ASSIGNED TASK:
Go to the line that contains "Free Mini Cookies". Restate that line and each one after it exactly, through the end of the records, without pictures.

RECORDS FOR THIS EXERCISE:
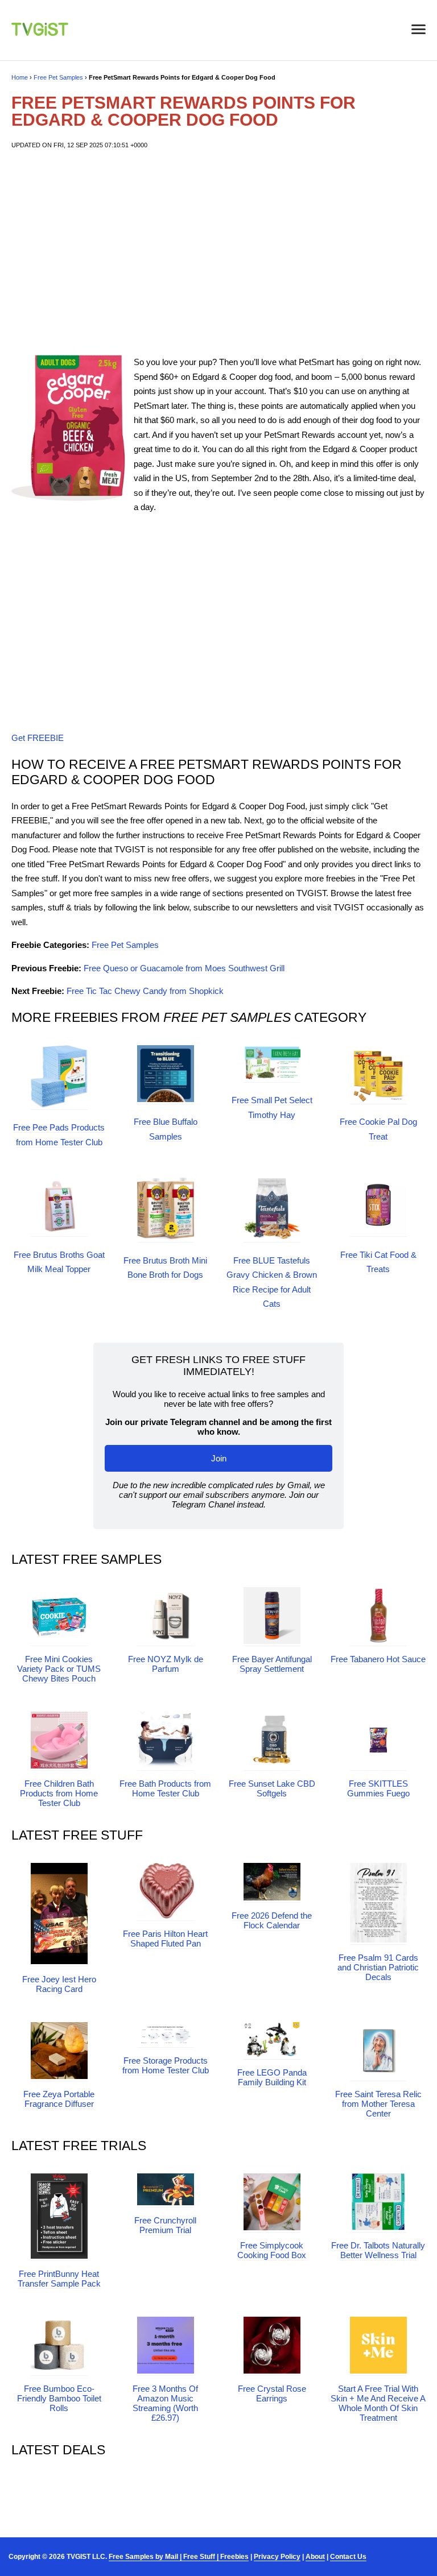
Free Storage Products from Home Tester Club (165, 2065)
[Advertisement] (218, 252)
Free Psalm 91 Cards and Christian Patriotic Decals (378, 1967)
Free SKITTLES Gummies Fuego (378, 1788)
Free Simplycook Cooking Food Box (271, 2250)
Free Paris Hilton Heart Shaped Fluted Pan (165, 1938)
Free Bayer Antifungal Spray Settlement (272, 1664)
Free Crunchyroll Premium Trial (165, 2225)
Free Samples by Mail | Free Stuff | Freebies (179, 2557)
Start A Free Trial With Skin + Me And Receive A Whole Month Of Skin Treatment (378, 2403)
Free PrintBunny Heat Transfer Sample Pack (59, 2278)
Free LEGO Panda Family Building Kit (272, 2077)
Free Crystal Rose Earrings (272, 2393)
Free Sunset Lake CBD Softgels (272, 1788)
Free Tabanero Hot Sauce (378, 1659)
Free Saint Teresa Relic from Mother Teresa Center (378, 2103)
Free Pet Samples (58, 77)
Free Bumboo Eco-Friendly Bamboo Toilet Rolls (59, 2398)
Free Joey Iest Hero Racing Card (59, 1984)
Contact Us (348, 2557)
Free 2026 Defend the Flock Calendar (272, 1920)
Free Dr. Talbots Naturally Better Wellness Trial (378, 2250)
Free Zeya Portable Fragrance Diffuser (58, 2099)
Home (19, 77)
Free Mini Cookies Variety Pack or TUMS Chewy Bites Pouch (59, 1668)
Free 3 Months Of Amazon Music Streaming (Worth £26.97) (165, 2403)
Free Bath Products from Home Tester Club (165, 1788)
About (315, 2557)
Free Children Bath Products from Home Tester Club (59, 1793)
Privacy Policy (277, 2557)
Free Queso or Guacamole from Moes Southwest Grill (184, 968)
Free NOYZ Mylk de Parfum (165, 1664)
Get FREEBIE (37, 738)
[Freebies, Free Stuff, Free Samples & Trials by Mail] (39, 33)
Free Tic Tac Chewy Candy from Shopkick (145, 991)
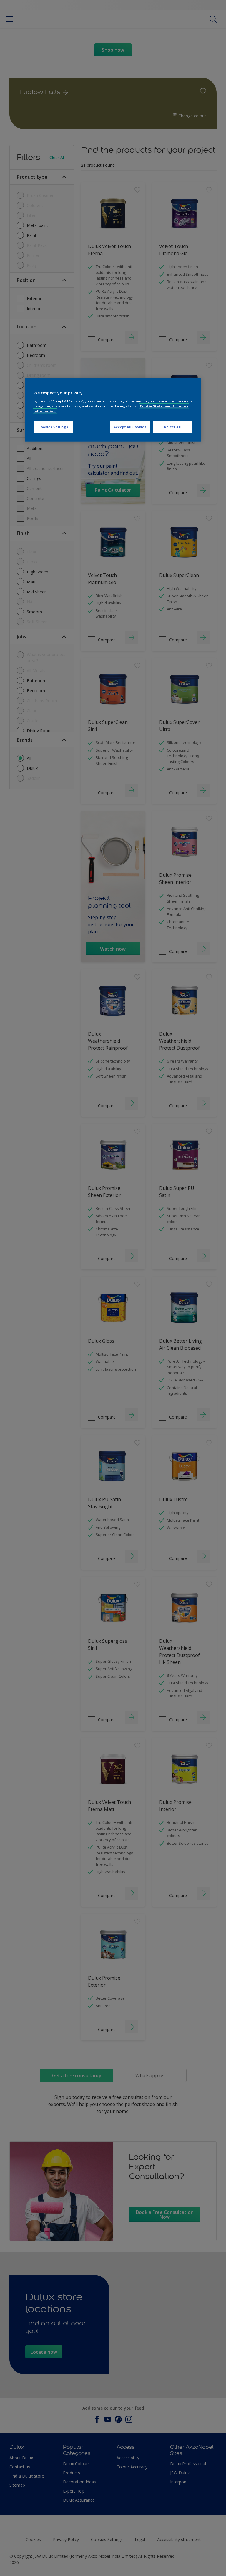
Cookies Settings (53, 427)
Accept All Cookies (130, 427)
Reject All (172, 427)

SOLUTION FOR THIS TASK:
Free Mini Cookies Variety Pack or TUMS Chewy Bites Pouch (59, 1668)
Free 3 Months Of Amazon Music Streaming (Worth £26.97) (165, 2403)
Free Bath Products from Home Tester Club (165, 1788)
About (315, 2557)
Free Children Bath Products from Home Tester Club (59, 1793)
Privacy Policy (277, 2557)
Free Queso or Guacamole from Moes Southwest Grill (184, 968)
Free NOYZ Mylk de Parfum (165, 1664)
Get FREEBIE (37, 738)
[Freebies, Free Stuff, Free Samples & Trials by Mail] (39, 33)
Free Tic Tac Chewy Candy from Shopkick (145, 991)
Cookies Settings (53, 427)
Accept All Cookies (130, 427)
Reject All (172, 427)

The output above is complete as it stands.